Where Right Differs From Hermes

Boundary

Sandbox-local skill content

Hermes writes agent-created skills into the user's Hermes skills tree. Right keeps learned package files inside the agent sandbox in stage 1; host stores metadata only.

Trigger

Foreground plus nudges

Hermes supports foreground and background learning. Right ships foreground learning first, but records nudge-ready signals and counters from day one.

UX

Receipt, not approval

No approval queue.
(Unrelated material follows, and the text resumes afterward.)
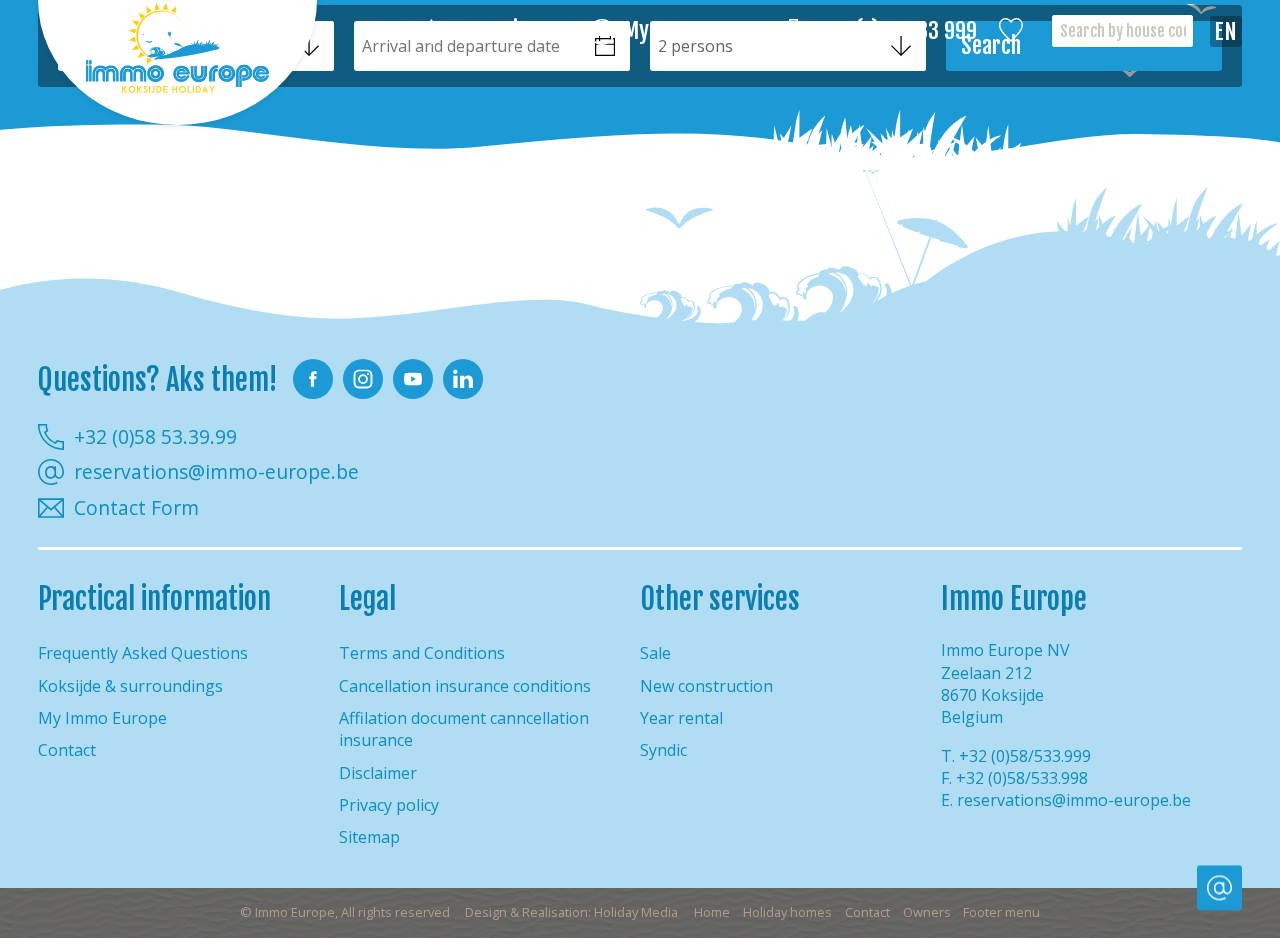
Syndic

The value is visible through learned/used receipts, usually in the same response that created or updated the skill.

API

MCP start/finish only

Learning MCP tools validate skill names, send progress/receipts, and record metadata. The agent writes files directly; MCP never imports arbitrary host paths.

Scope

No curator in stage 1

Curator-style stale/archive/consolidation is deferred until learned skills exist and usage telemetry is meaningful.

Format

Full Agent Skills package

scripts/, references/, and assets/ are supported from the start; this is not a markdown-only memory feature.

Development start: implement right-learn-skill, sandbox-local learned skill publishing, rl-* create prefix, mcp__right__skill_learning_start, mcp__right__skill_learning_finish, used-skill receipts, signal schema, provenance, and nudge counters. The background worker can remain disabled until the foreground loop has real data to review.